▶ What the exercise asks: Retype the part of the records that opens with the line containing "Task: Select the italic formatting icon" and runs through the end of the records. Leave the pictures out of your answer.

▶ Raw data:
○ ○ ○ ○ ○
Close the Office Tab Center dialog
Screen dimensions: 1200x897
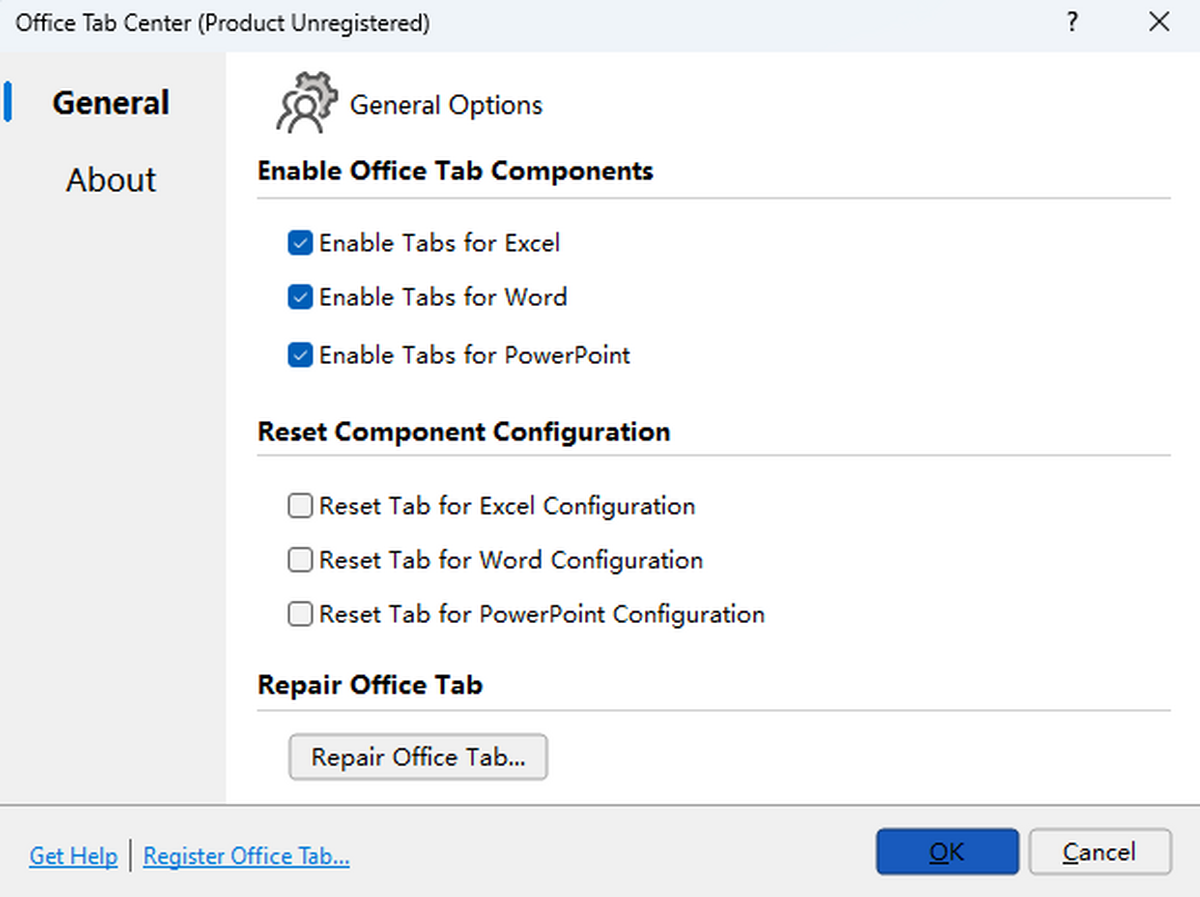click(1159, 22)
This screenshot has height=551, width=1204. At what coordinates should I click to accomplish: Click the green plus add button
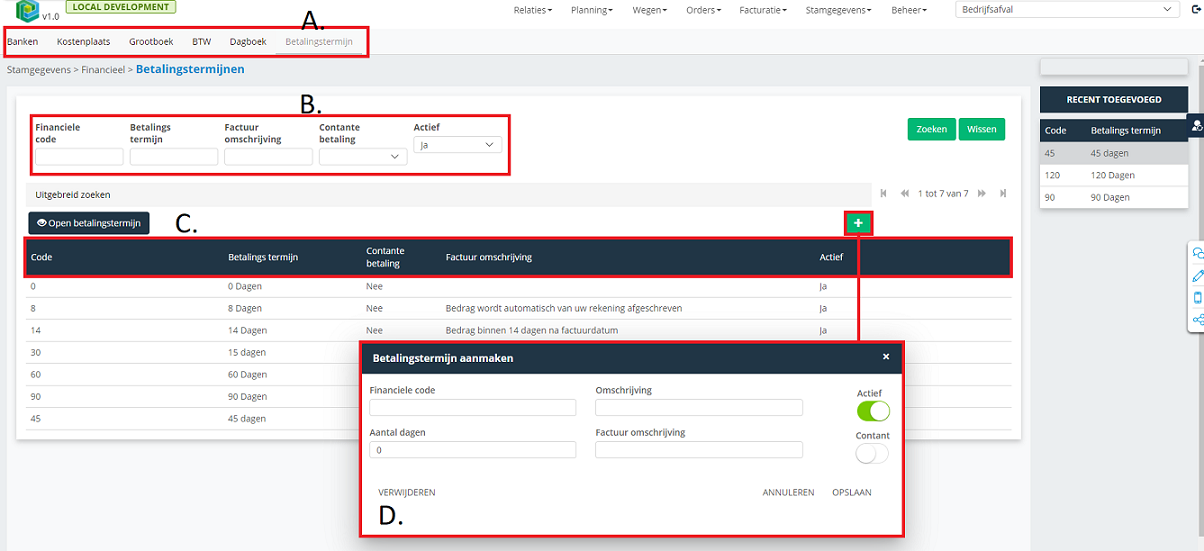pos(858,223)
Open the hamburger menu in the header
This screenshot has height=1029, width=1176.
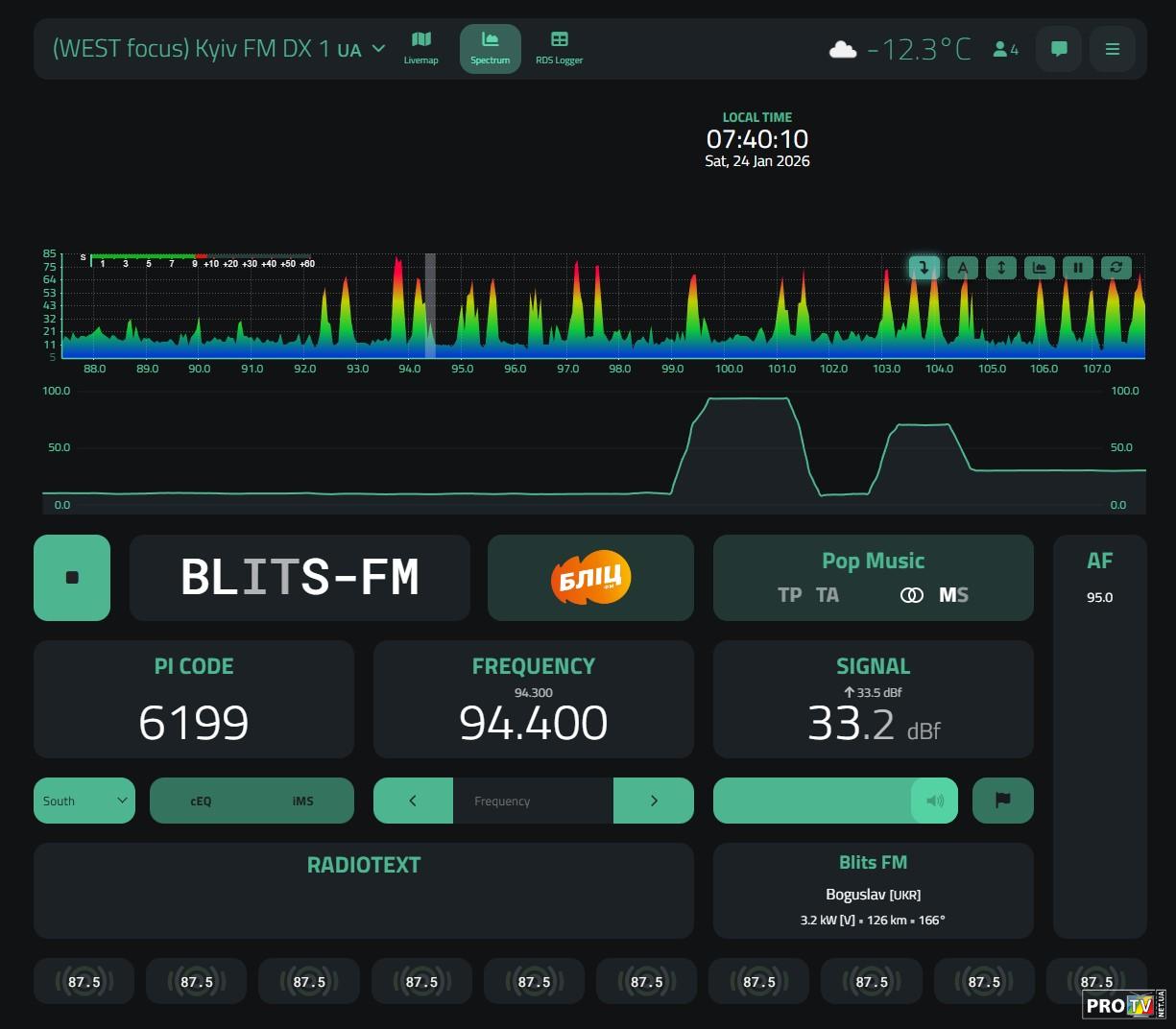tap(1113, 49)
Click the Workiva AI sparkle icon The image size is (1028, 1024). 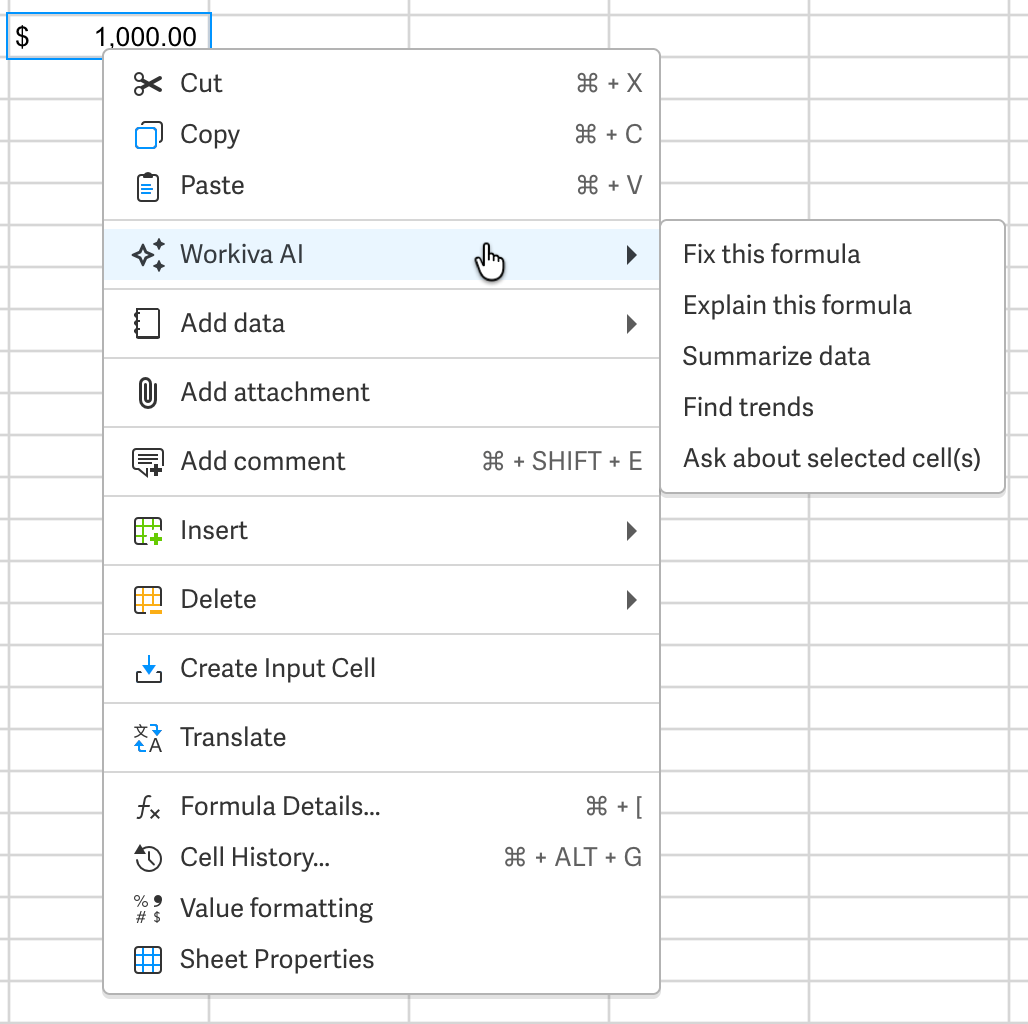[148, 255]
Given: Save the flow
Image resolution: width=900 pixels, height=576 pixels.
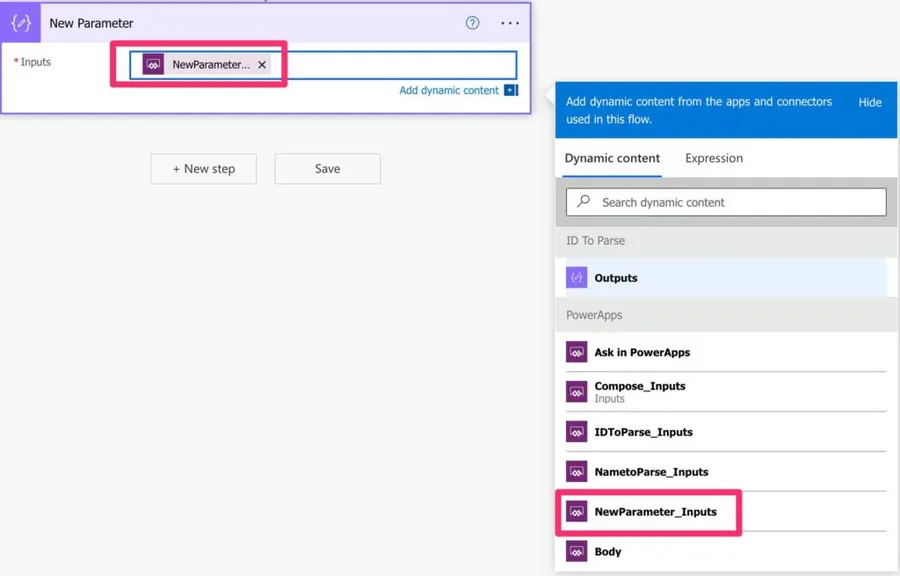Looking at the screenshot, I should [x=327, y=169].
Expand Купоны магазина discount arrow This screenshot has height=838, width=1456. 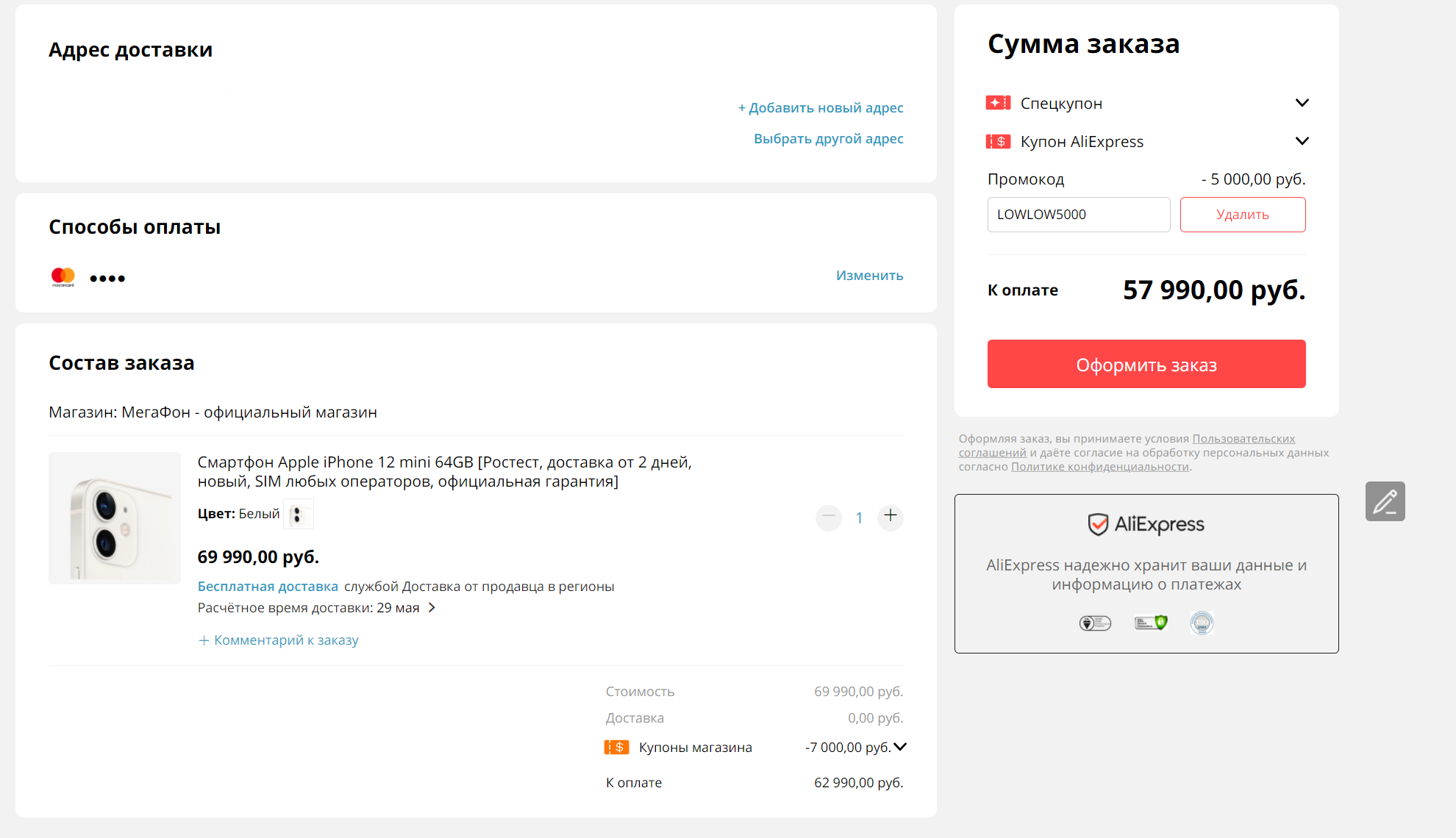point(900,747)

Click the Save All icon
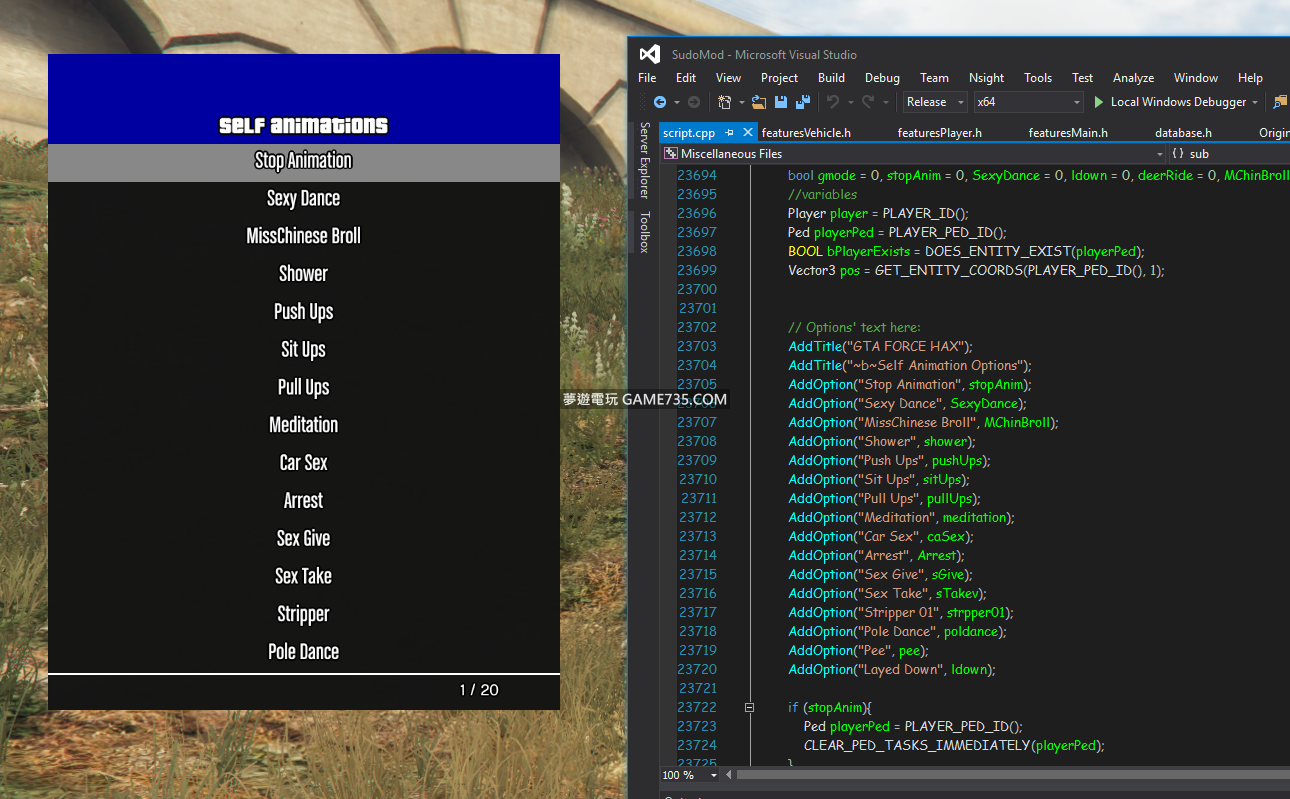[x=802, y=102]
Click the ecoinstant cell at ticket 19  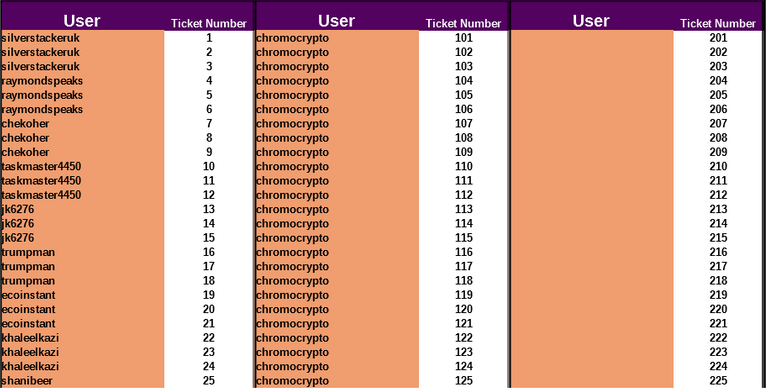tap(82, 295)
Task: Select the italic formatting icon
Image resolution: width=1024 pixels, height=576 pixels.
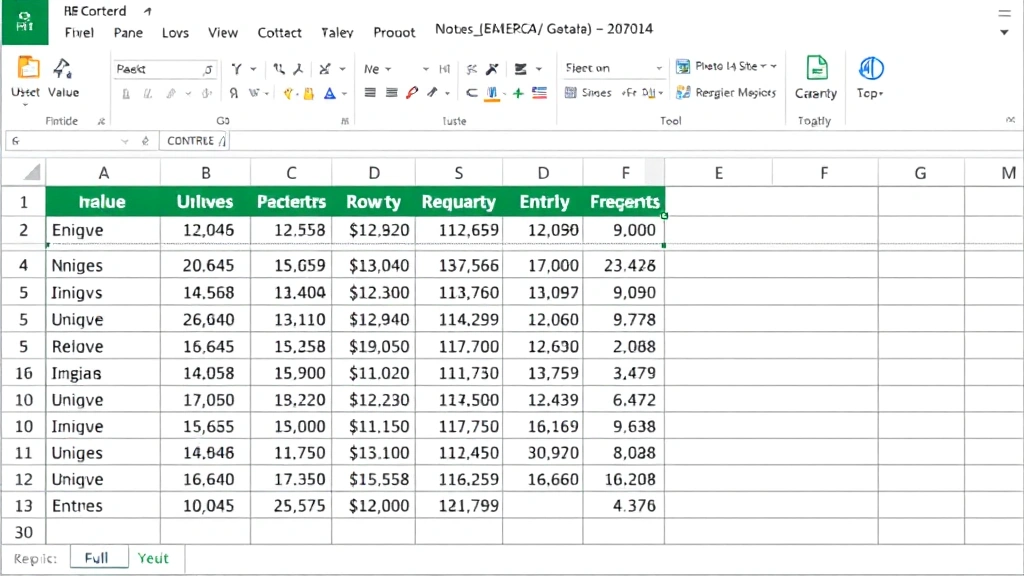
○ ○ ○ ○ ○
▶ Exercise answer:
Task: Select the italic formatting icon
Image resolution: width=1024 pixels, height=576 pixels.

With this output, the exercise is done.